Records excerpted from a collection

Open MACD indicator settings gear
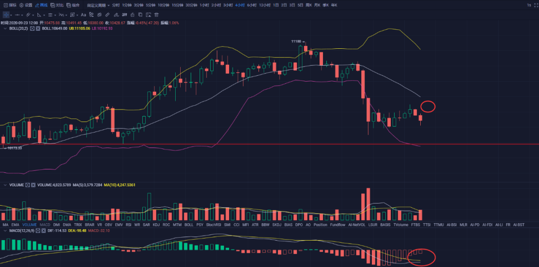(38, 231)
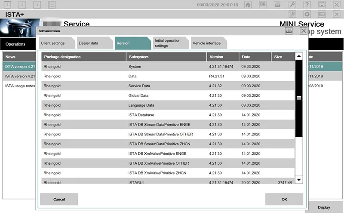The width and height of the screenshot is (344, 215).
Task: Confirm with the OK button
Action: click(x=284, y=199)
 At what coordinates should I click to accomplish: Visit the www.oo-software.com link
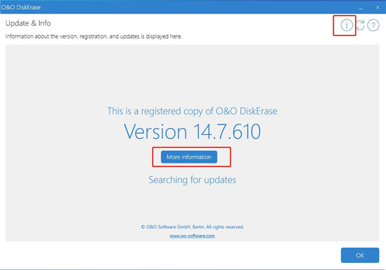pyautogui.click(x=192, y=236)
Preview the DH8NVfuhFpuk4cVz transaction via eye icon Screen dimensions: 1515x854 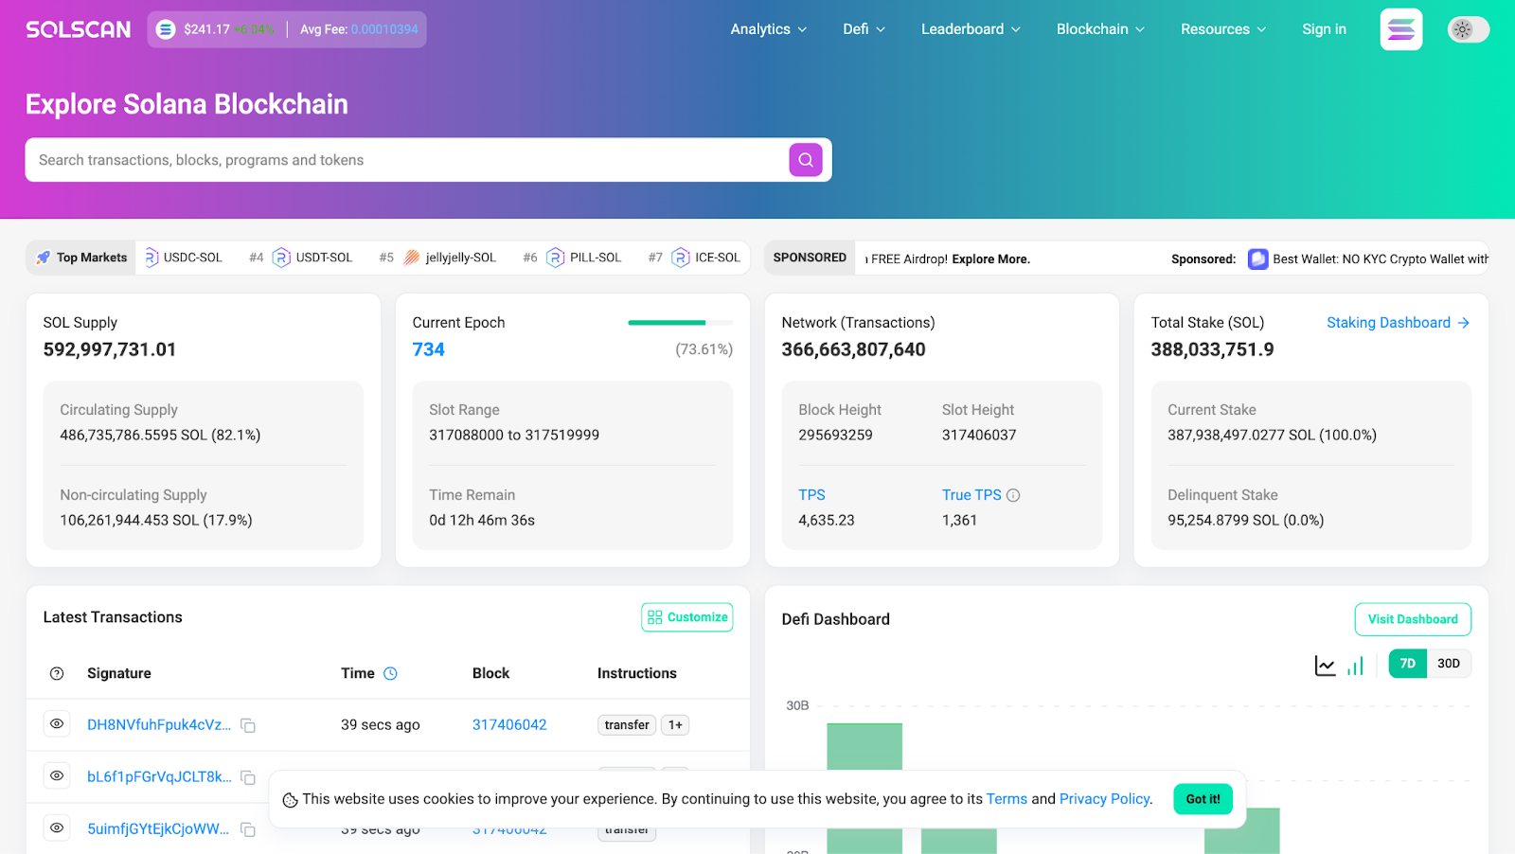pos(57,724)
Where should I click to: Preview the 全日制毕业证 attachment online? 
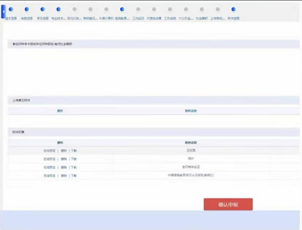click(x=49, y=167)
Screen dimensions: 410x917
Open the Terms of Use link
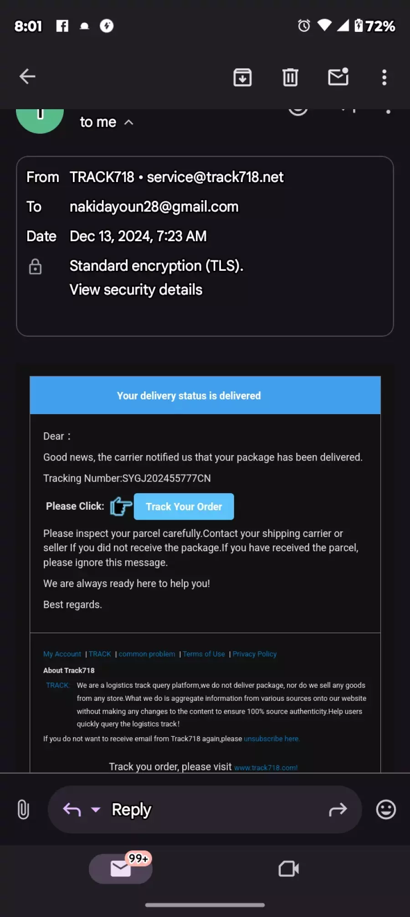point(204,654)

## Goal of the exercise:
Beginning with the line that has "Where should I", repeat each remaining line of the data above word for word, keeping pictures out.

## Solved problem:
Where should I click to: Preview the 全日制毕业证 attachment online? 
click(x=49, y=167)
Screen dimensions: 410x917
Open the Terms of Use link
point(204,654)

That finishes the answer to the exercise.